◆ Problem details
Show every line in the rows below that contains the word "logo".

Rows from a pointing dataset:

■ ■ ■ ■ ■ ■ ■

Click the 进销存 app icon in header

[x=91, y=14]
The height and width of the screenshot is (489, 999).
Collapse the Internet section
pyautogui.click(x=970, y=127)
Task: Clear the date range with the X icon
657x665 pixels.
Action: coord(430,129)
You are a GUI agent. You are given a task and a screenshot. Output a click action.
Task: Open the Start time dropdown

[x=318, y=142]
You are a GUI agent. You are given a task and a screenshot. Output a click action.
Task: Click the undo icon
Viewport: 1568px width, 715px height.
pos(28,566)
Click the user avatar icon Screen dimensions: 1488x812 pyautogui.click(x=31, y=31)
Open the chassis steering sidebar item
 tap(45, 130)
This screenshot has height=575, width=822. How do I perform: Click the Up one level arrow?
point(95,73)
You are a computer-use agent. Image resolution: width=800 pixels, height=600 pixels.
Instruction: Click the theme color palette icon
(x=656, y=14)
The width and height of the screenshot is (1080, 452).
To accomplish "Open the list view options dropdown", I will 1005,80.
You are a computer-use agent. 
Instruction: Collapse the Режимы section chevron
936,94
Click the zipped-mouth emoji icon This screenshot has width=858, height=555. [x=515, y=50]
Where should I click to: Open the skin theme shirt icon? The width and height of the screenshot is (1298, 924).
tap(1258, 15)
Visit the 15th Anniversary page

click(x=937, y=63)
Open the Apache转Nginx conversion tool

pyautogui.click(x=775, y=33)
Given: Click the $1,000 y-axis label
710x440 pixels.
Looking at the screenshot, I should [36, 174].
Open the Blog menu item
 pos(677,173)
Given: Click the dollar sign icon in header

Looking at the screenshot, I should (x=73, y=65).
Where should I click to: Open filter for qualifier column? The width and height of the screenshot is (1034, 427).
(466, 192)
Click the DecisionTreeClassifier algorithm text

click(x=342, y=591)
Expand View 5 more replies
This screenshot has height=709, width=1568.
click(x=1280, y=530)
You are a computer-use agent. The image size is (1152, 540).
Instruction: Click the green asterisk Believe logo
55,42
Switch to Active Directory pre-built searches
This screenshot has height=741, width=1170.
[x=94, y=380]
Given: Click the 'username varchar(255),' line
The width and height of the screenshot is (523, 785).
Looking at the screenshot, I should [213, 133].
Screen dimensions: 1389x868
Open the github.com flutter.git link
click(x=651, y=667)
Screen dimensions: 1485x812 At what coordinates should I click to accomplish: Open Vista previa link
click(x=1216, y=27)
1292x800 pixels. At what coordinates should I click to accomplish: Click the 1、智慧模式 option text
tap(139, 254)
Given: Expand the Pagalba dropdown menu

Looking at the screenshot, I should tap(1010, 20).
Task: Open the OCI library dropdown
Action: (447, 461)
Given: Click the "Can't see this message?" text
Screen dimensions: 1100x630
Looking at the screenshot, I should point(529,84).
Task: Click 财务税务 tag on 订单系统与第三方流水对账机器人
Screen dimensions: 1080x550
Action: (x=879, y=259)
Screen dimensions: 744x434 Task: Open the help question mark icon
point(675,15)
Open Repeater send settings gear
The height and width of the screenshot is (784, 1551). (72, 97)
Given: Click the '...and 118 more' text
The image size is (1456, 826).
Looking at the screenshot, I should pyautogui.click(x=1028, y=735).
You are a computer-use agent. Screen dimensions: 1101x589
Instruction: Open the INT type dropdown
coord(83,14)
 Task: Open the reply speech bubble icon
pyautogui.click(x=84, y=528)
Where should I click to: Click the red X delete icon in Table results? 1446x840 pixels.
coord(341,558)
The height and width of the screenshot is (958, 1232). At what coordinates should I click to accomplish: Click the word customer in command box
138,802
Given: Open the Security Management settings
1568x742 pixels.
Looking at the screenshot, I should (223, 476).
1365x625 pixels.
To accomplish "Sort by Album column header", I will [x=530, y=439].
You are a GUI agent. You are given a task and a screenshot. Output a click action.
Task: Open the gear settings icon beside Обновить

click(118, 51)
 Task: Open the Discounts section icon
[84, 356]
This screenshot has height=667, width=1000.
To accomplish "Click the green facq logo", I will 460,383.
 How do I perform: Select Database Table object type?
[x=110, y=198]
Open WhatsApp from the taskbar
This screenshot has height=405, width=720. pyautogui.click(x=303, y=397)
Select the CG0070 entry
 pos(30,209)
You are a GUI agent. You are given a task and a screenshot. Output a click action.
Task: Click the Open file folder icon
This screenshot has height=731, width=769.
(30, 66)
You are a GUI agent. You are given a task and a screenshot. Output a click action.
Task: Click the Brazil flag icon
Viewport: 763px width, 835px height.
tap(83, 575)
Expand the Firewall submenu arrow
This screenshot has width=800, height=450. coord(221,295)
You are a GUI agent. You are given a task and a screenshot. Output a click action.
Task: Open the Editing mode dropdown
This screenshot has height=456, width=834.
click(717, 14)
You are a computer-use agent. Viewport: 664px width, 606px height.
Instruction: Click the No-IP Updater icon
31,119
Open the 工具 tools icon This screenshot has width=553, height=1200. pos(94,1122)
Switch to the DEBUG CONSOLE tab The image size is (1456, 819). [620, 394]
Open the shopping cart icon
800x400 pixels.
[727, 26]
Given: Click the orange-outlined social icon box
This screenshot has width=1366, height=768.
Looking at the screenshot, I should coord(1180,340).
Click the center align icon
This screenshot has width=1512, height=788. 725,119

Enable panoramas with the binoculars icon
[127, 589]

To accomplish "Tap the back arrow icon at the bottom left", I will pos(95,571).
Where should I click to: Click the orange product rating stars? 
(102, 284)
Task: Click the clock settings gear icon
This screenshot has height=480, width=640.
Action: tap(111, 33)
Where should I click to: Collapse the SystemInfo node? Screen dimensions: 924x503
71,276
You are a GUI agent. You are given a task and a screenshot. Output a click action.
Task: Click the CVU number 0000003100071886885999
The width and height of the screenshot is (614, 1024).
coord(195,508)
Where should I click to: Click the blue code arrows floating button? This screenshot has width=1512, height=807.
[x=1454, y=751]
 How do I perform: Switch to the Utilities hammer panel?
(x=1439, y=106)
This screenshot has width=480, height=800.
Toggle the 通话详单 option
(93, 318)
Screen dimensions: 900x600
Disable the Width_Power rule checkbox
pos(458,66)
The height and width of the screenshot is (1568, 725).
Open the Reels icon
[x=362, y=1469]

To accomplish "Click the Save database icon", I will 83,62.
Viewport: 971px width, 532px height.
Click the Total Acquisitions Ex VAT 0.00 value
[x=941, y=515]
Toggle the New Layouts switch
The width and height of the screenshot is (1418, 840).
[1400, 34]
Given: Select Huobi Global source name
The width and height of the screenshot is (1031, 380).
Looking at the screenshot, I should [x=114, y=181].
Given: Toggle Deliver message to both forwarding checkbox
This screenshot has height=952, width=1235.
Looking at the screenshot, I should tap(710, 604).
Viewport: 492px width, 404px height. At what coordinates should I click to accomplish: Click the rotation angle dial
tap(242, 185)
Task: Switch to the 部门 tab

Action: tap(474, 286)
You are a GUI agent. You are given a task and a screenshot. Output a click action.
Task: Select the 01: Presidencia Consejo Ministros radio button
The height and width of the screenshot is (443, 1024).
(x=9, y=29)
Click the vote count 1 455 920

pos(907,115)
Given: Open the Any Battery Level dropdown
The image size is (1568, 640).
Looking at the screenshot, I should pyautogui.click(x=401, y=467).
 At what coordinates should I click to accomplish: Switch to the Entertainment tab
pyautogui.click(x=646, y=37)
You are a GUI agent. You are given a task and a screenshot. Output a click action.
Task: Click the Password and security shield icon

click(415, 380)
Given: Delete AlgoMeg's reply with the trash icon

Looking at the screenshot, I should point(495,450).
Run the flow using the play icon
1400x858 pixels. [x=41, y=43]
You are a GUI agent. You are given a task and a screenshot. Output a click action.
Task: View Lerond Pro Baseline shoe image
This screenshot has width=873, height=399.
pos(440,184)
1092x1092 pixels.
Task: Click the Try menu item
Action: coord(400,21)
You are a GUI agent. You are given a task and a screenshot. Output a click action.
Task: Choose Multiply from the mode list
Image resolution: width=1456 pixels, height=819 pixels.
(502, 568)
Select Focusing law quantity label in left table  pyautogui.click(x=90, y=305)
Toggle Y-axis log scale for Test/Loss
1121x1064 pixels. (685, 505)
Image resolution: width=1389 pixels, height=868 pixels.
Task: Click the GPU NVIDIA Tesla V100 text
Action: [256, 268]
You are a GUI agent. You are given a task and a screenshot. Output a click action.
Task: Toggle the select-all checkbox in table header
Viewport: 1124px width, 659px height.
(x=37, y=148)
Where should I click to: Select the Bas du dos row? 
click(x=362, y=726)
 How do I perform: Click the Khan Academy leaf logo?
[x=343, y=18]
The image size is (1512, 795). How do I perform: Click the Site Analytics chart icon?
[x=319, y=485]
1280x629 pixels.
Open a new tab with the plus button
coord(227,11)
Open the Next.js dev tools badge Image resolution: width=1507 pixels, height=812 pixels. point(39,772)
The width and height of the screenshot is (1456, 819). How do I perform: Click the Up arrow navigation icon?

■ ■ ■ ■ ■ ■ ■

◆ Exercise response
Instruction: Click the green asterisk Believe logo
To accomplish "Click the green facq logo", I will 460,383.
 How do I perform: Click the Khan Academy leaf logo?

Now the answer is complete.